▶ [Énoncé 1]
Selon l'extrait sur le Brexit, jusqu'à quand la période de transition doit-elle durer ?
▶ [Énoncé 2]
Dans l'extrait sur le Brexit, recopiez le passage allant de « Si les députés » jusqu'à « ans de mariage. » en substituant « le gouvernement britannique » à « Londres ».
▶ [Énoncé 3]
Prolongez l'extrait consacré au vote des députés britanniques sur l'accord du Brexit, en reprenant après sa dernière phrase.

Le sort du Brexit est suspendu au vote mardi des députés britanniques, qui se prononceront dans la soirée sur l’accord de divorce conclu avec Bruxelles, à moins de trois mois de la date prévue de la sortie du Royaume-Uni de l’Union européenne.

Si les députés se prononcent en faveur du texte, le Brexit sera effectif le 29 mars à 23H00 GMT, et Londres et Bruxelles pourront commencer à discuter de leur future relation commerciale après une période de transition prévue pour durer jusque fin 2020 et censée adoucir la rupture après 40 ans de mariage.

Mais dans l’éventualité, jugée plus que probable, d’un rejet, le pays entrera « en territoire inconnu », a prévenu de la Première ministre Theresa May. Elle a mis en garde contre une sortie sans accord ou même le maintien du pays au sein de l’UE.

▶ [Données extraites]

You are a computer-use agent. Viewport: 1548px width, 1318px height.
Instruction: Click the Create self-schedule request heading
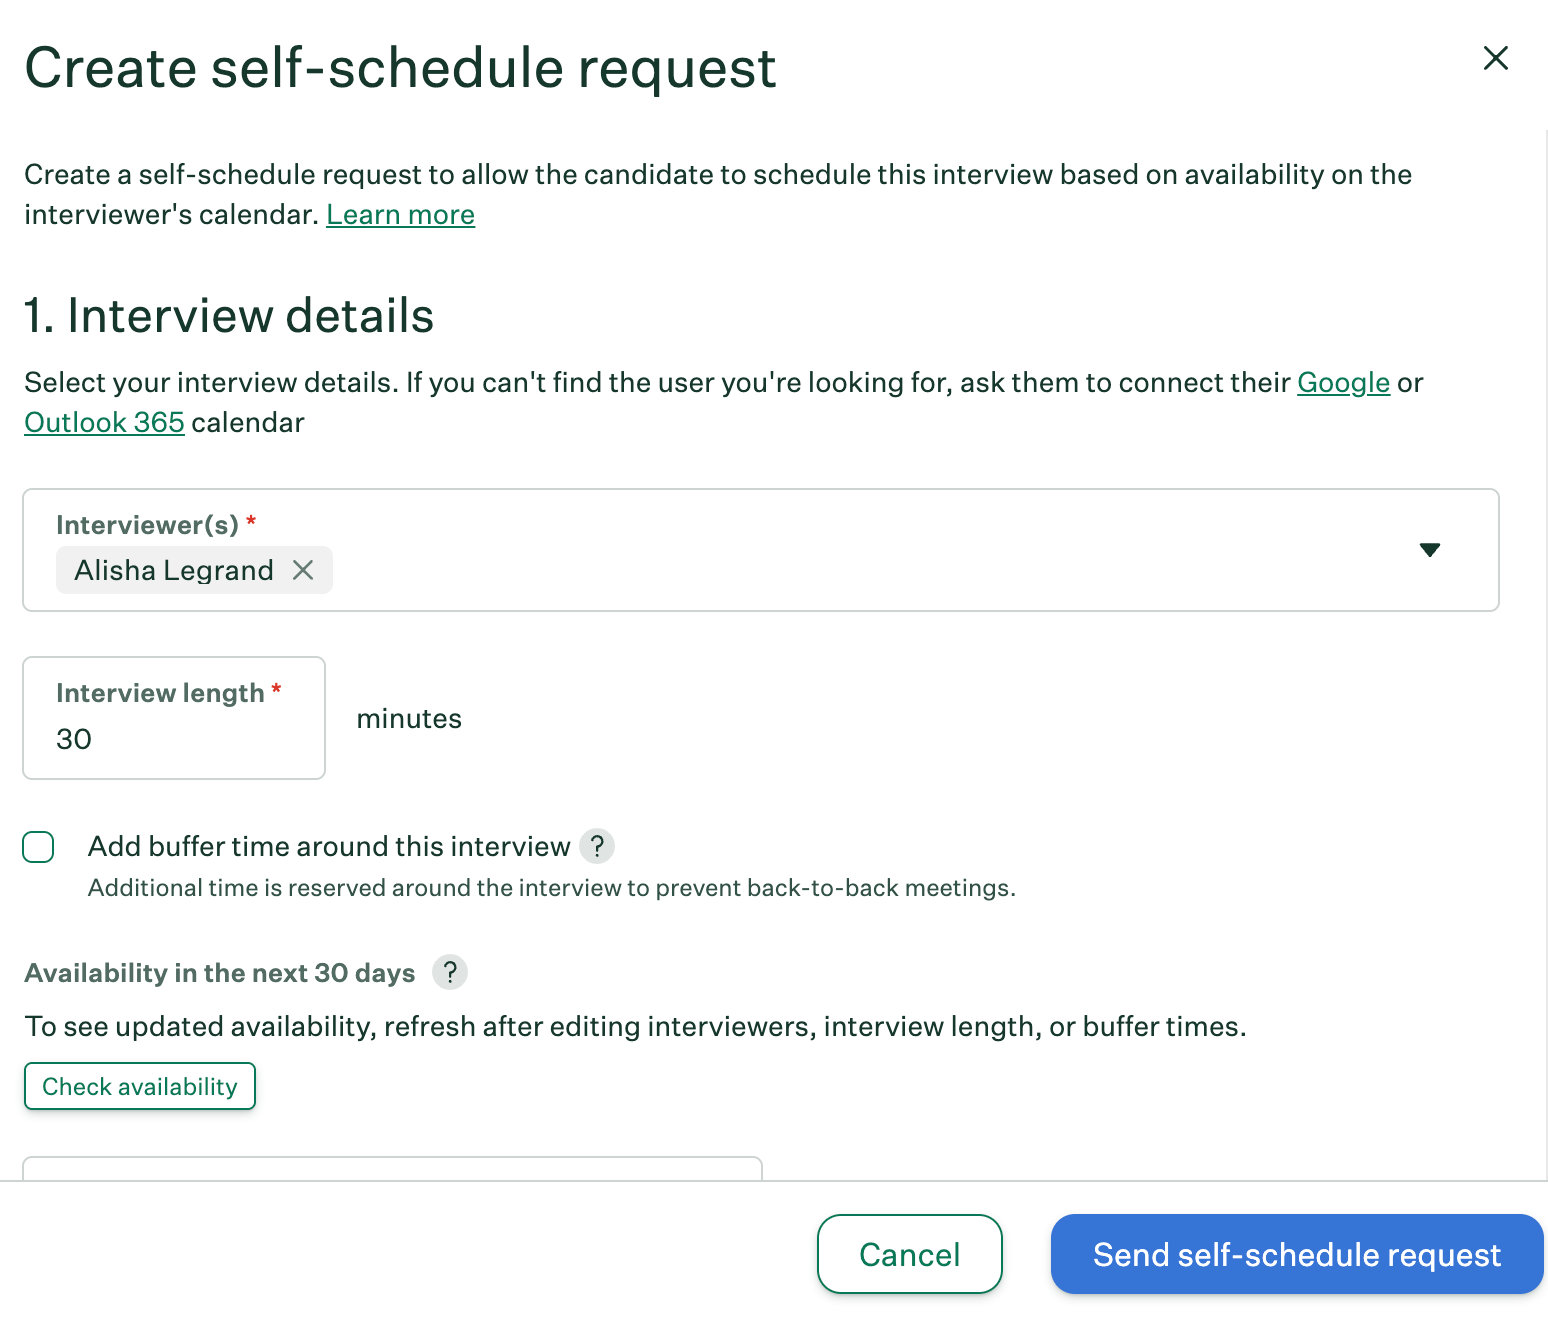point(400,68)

* * *

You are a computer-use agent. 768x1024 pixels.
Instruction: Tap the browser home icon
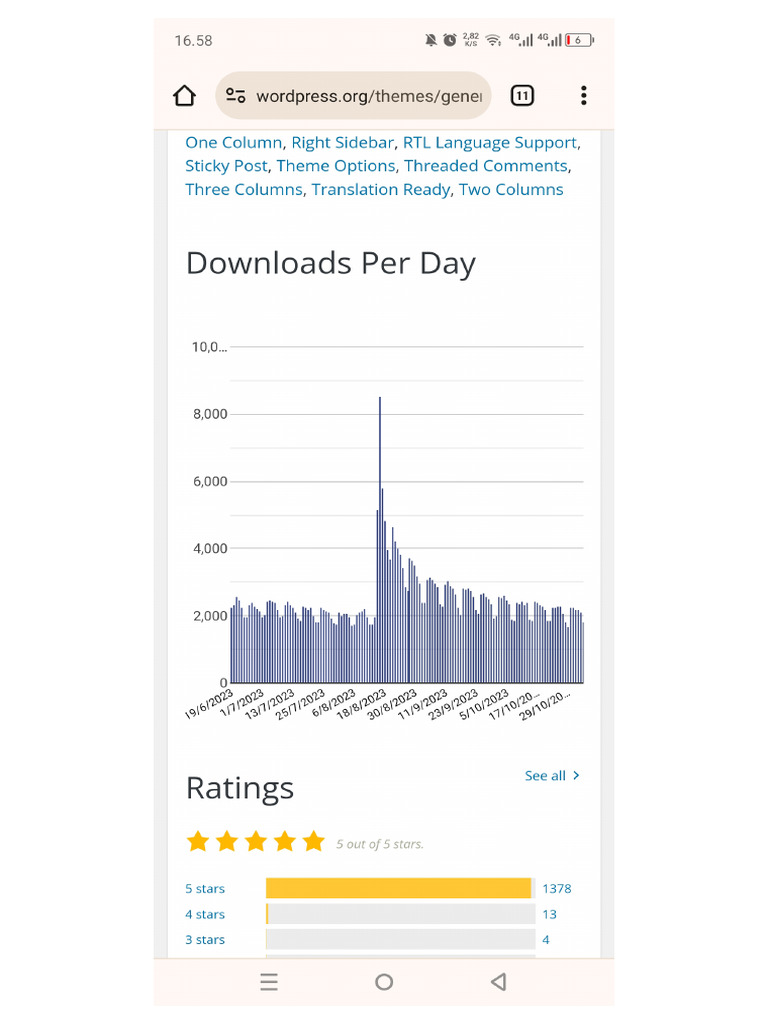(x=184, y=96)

▶ [Corrigé 1]
Jusque fin 2020.

▶ [Corrigé 2]
Si les députés se prononcent en faveur du texte, le Brexit sera effectif le 29 mars à 23H00 GMT, et le gouvernement britannique et Bruxelles pourront commencer à discuter de leur future relation commerciale après une période de transition prévue pour durer jusque fin 2020 et censée adoucir la rupture après 40 ans de mariage.

▶ [Corrigé 3]
Le vote, prévu à partir de 19H00 GMT, met fin à une période de tractations et d’agitation intenses dans la classe politique britannique. Celle-ci a été incapable de se mettre d’accord sur quel Brexit mettre en oeuvre, entre partisans d’une rupture nette et ceux qui souhaitent au contraire le maintien de liens étroits.

Initialement prévu en décembre, ce vote avait été reporté à la dernière minute par Mme May pour éviter une défaite annoncée et se laisser le temps d’obtenir des « assurances » supplémentaires de la part des dirigeants européens, destinées à convaincre les parlementaires britanniques de voter le texte.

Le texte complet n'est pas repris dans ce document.